### Aim of the exercise
Would you reproduce, word for word, only the lines running from the top of the data through the line containing "Viewport: 642px width, 452px height.", and none of the pictures?

####

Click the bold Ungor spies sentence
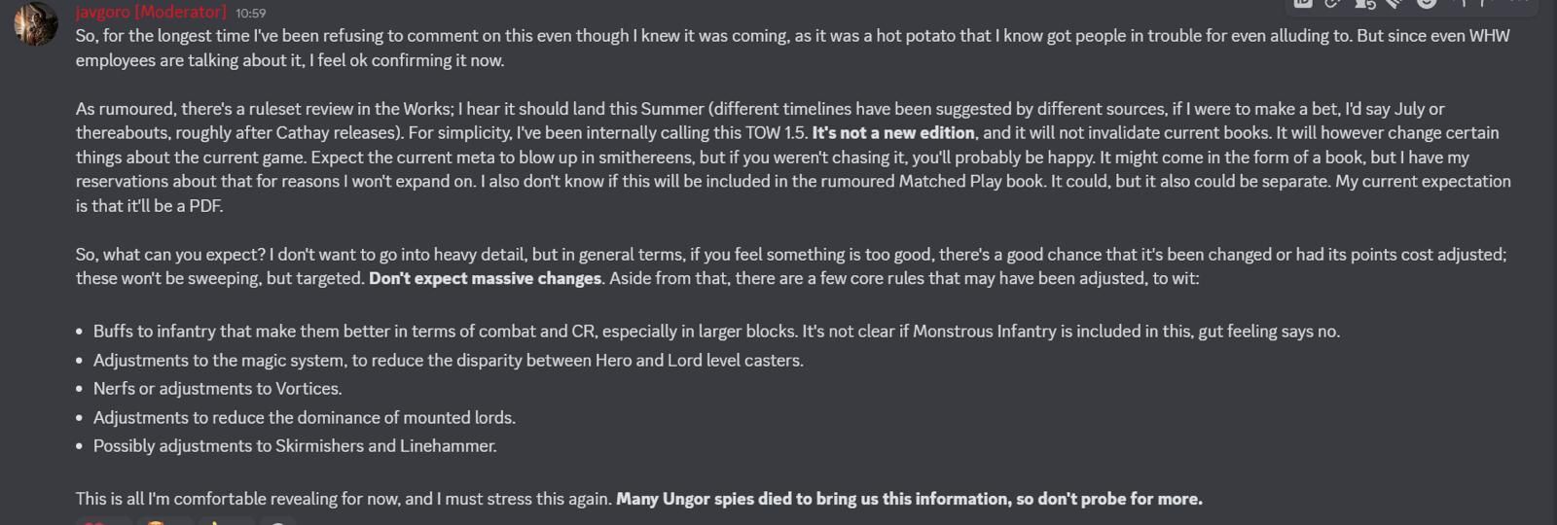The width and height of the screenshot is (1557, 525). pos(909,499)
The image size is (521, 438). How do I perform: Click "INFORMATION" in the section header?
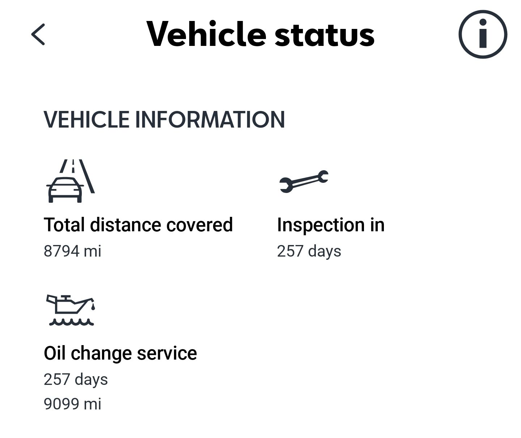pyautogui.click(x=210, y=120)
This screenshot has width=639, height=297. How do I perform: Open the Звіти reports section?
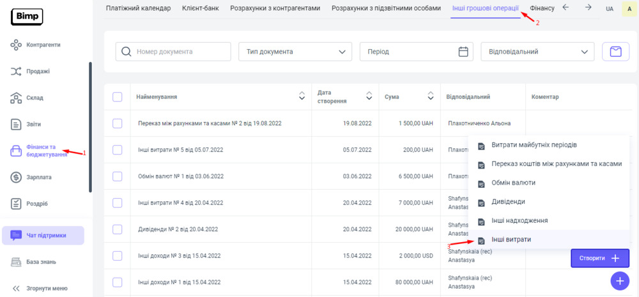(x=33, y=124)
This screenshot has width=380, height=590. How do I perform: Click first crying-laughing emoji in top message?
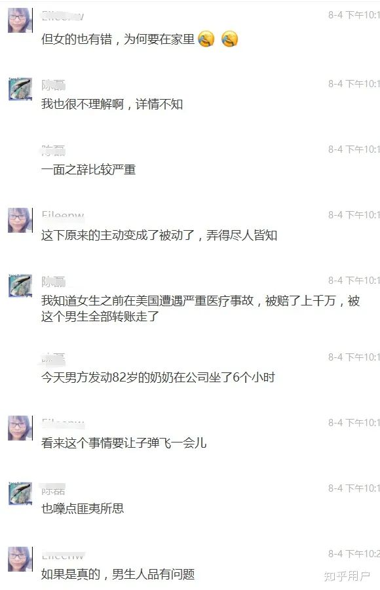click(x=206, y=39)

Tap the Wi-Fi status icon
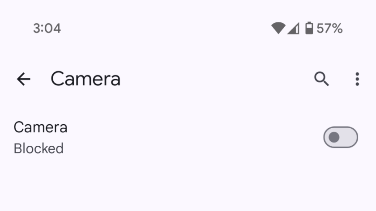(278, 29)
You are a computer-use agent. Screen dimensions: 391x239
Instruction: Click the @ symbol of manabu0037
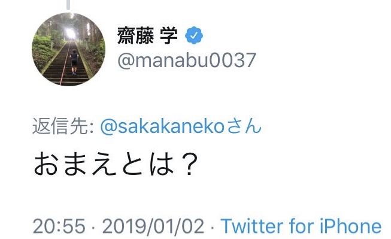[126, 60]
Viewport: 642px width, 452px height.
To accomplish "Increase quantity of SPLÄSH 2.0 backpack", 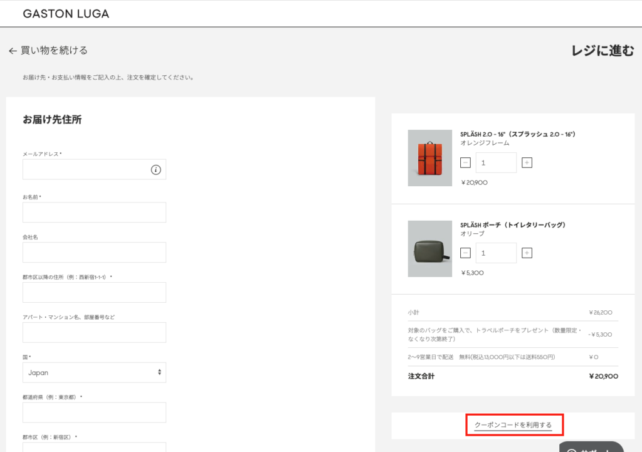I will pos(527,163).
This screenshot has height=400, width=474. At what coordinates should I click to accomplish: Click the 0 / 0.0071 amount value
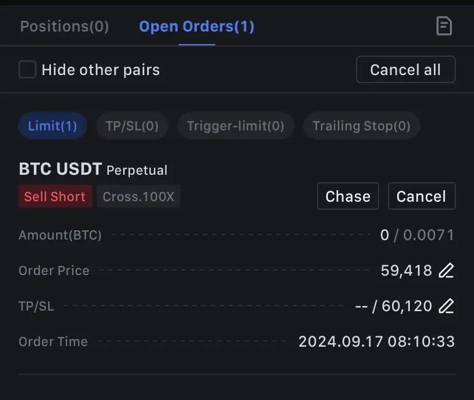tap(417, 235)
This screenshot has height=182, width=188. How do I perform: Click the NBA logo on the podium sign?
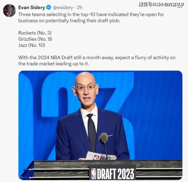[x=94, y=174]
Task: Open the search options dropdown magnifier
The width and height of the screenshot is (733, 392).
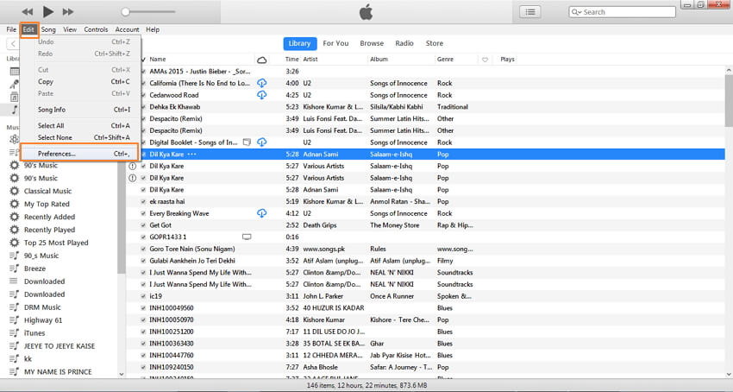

####

### Solution to this exercise
Click the bold Ungor spies sentence
The width and height of the screenshot is (1557, 525). pos(909,499)
The image size is (521, 438). How do I perform: Click "INFORMATION" in the section header?
pyautogui.click(x=210, y=120)
This screenshot has width=639, height=297. How do I perform: Open the Звіти reports section?
(x=33, y=124)
This screenshot has width=380, height=590. How do I perform: Click first crying-laughing emoji in top message?
click(x=206, y=39)

Tap the Wi-Fi status icon
(278, 29)
You are a computer-use agent. Screen dimensions: 391x239
Instruction: Click the @ symbol of manabu0037
[126, 60]
Viewport: 642px width, 452px height.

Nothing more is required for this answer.